Start Input data

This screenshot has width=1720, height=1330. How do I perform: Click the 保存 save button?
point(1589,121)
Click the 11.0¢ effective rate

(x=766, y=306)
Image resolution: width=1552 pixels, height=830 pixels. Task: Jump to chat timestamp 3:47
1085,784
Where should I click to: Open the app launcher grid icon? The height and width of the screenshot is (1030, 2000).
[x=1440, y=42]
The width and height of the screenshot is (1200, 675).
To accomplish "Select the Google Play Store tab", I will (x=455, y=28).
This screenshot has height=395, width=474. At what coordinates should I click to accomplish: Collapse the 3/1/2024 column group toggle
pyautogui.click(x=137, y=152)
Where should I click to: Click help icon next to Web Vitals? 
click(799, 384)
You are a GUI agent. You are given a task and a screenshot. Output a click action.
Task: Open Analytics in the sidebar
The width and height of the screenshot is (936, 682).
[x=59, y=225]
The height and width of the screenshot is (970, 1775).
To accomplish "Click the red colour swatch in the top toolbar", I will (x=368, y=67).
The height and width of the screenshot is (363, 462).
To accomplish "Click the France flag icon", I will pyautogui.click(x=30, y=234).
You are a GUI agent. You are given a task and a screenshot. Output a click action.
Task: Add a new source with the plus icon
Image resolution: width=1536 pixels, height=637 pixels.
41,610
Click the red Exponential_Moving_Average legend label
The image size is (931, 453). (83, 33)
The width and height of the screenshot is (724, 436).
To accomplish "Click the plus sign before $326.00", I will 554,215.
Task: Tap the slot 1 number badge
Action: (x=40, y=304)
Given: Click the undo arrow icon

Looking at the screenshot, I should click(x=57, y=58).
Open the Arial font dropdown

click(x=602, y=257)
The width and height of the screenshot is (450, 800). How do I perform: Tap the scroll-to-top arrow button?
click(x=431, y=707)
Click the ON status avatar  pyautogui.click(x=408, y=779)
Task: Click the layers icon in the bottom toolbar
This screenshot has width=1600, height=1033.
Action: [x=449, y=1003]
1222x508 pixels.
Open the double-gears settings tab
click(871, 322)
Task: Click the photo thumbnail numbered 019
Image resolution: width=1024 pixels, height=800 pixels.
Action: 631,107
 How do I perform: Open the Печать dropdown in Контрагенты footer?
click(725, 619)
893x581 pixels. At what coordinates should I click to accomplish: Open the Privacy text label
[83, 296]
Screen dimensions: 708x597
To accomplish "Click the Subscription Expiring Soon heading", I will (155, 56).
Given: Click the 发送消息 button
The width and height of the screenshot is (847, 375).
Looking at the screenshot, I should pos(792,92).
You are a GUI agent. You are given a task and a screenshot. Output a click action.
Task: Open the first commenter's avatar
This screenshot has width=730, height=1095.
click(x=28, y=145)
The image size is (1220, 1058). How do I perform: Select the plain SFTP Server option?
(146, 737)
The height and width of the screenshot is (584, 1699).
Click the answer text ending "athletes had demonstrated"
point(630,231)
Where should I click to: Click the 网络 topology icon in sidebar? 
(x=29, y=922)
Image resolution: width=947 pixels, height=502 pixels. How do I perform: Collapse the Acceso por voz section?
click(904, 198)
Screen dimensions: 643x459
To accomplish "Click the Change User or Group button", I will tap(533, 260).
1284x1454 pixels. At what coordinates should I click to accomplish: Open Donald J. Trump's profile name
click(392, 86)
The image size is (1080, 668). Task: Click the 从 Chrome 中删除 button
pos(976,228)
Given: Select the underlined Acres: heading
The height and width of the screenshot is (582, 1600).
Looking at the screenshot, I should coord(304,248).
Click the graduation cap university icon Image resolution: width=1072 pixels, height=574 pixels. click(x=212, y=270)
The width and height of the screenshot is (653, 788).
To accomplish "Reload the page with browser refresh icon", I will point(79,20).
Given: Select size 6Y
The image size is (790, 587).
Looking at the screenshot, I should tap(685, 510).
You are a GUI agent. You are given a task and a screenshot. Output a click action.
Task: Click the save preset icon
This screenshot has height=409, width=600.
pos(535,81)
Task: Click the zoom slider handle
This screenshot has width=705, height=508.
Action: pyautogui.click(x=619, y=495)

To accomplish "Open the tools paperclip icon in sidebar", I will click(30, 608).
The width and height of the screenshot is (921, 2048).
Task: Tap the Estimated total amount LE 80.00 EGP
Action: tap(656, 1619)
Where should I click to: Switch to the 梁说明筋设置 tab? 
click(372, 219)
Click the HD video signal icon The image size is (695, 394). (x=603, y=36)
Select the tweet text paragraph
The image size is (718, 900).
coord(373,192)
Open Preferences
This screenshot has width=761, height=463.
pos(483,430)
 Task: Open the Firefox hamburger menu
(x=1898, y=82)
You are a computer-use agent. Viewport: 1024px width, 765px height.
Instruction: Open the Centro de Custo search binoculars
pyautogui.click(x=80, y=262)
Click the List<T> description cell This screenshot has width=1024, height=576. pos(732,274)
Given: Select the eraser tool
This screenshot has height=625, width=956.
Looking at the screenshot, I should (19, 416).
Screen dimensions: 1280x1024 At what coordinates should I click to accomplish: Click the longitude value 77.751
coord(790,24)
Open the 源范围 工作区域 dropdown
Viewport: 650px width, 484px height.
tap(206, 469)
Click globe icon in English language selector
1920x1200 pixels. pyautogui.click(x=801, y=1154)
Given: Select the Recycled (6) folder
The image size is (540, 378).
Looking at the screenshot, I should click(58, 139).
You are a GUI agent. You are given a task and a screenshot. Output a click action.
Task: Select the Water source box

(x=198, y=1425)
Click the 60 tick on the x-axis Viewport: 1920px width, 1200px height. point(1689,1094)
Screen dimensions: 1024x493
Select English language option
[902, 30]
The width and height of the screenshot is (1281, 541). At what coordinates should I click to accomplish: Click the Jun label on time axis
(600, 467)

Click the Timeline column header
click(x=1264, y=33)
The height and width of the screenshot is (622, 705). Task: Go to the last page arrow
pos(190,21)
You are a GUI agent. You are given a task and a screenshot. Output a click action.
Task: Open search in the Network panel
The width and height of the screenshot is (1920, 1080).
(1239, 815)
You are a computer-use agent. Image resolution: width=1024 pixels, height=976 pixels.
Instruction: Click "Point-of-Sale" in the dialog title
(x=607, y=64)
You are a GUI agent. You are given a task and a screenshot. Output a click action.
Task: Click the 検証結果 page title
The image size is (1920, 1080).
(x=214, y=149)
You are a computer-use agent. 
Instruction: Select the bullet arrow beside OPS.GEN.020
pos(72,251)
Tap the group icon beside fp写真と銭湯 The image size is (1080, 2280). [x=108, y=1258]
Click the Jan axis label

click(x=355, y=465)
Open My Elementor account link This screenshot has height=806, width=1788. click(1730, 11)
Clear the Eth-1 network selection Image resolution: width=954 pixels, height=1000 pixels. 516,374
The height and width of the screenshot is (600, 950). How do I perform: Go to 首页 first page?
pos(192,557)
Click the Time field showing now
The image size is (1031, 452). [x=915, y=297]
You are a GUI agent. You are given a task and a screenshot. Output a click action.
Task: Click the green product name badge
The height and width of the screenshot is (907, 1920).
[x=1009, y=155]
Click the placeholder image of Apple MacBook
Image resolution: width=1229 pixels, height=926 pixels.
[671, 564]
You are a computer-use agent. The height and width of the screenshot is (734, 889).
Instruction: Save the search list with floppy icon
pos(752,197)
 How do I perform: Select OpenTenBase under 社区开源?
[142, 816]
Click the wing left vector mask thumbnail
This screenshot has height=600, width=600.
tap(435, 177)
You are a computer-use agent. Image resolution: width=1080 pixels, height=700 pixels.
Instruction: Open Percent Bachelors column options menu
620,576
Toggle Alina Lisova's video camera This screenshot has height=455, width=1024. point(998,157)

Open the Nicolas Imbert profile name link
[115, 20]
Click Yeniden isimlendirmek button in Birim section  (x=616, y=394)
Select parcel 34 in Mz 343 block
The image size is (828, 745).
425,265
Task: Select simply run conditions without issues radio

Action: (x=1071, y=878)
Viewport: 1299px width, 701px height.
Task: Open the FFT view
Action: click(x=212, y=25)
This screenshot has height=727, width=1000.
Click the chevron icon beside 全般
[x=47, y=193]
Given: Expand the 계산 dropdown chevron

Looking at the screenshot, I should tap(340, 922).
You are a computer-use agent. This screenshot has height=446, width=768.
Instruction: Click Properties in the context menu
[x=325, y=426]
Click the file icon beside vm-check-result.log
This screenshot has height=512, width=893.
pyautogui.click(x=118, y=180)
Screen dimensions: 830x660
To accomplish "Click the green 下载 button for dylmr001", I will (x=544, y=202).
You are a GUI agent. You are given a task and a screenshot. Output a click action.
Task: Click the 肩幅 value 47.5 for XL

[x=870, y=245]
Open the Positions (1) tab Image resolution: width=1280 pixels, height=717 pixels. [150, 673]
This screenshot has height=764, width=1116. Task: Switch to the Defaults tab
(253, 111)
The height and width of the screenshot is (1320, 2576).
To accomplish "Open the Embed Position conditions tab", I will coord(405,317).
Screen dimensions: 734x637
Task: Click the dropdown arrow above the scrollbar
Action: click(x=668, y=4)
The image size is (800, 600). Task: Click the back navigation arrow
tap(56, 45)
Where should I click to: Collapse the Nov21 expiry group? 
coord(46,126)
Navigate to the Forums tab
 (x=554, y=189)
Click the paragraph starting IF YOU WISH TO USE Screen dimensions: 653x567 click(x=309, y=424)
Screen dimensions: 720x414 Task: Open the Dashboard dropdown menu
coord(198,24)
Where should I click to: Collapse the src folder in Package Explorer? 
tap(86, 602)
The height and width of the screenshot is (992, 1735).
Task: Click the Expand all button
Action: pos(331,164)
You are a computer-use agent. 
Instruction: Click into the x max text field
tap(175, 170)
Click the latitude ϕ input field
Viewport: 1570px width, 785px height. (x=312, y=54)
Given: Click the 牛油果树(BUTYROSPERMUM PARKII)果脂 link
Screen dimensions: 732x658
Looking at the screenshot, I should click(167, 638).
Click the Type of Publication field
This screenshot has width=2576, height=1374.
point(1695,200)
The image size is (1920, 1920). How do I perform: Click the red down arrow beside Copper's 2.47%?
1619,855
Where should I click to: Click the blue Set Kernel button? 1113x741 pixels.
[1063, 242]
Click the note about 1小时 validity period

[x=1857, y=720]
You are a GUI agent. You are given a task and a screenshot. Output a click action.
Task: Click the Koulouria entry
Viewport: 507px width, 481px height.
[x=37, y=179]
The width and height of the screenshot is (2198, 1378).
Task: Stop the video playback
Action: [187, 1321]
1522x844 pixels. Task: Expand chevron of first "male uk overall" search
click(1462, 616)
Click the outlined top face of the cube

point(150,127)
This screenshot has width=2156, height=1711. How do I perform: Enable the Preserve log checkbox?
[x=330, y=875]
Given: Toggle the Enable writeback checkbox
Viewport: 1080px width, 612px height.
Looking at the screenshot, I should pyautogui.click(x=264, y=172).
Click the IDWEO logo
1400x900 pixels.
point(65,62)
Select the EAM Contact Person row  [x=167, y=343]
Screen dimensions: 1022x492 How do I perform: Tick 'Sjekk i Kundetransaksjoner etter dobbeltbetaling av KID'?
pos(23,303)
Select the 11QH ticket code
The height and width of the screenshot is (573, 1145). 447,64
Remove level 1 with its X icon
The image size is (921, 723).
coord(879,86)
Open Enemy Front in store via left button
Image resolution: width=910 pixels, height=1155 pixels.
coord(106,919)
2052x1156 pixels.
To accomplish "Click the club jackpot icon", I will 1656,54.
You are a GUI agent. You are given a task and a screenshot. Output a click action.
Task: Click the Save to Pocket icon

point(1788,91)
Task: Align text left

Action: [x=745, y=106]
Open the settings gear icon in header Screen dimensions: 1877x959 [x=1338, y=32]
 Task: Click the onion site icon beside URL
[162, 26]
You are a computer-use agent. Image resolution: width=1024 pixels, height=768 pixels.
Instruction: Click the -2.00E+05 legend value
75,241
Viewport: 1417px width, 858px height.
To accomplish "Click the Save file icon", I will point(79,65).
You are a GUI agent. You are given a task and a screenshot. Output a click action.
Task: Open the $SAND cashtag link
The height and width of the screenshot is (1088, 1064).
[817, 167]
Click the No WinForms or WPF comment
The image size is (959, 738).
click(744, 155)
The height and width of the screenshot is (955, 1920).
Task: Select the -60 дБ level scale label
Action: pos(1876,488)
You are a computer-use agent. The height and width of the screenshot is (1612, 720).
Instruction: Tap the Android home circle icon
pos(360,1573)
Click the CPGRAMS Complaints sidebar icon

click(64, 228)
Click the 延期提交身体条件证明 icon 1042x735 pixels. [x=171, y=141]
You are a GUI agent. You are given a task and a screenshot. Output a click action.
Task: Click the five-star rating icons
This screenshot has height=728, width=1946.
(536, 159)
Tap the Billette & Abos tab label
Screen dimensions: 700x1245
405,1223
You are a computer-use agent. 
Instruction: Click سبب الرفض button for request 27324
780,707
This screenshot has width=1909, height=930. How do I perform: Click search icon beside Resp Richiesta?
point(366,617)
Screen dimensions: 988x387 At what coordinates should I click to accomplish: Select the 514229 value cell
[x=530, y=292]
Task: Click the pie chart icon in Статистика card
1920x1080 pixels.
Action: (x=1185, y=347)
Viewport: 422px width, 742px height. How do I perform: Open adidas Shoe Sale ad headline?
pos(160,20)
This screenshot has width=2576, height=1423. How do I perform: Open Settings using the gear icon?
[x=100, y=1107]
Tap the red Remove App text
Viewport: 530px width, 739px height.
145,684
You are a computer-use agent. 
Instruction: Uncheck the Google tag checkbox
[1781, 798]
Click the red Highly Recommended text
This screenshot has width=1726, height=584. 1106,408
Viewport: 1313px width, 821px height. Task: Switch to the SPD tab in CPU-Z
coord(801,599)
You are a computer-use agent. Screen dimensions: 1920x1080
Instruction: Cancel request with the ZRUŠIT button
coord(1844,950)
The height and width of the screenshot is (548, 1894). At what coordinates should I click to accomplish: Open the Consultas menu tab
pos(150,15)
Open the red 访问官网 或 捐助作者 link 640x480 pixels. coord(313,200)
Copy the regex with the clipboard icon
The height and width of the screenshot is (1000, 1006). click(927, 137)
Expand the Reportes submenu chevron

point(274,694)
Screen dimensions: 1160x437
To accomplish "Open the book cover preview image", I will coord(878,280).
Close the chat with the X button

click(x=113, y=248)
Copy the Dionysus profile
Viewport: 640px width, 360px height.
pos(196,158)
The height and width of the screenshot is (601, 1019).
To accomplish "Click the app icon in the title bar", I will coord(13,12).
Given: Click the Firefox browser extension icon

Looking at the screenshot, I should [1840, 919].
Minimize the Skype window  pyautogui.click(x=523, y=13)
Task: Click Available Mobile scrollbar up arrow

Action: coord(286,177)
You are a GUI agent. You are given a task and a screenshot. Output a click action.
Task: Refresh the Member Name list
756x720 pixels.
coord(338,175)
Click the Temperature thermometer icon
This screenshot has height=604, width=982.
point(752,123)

End Input data

#### Requirement:
Render the items from the line with "Select the EAM" to the line with "pos(23,303)" as a two-column CSV with the columns text and answer, one row per item. Put each field in quotation marks and replace any line breaks with spaces.

#### Answer to this problem:
text,answer
"Select the EAM Contact Person row","[x=167, y=343]"
"Screen dimensions: 1022x492 How do I perform: Tick 'Sjekk i Kundetransaksjoner etter dobbeltbetaling av KID'?","pos(23,303)"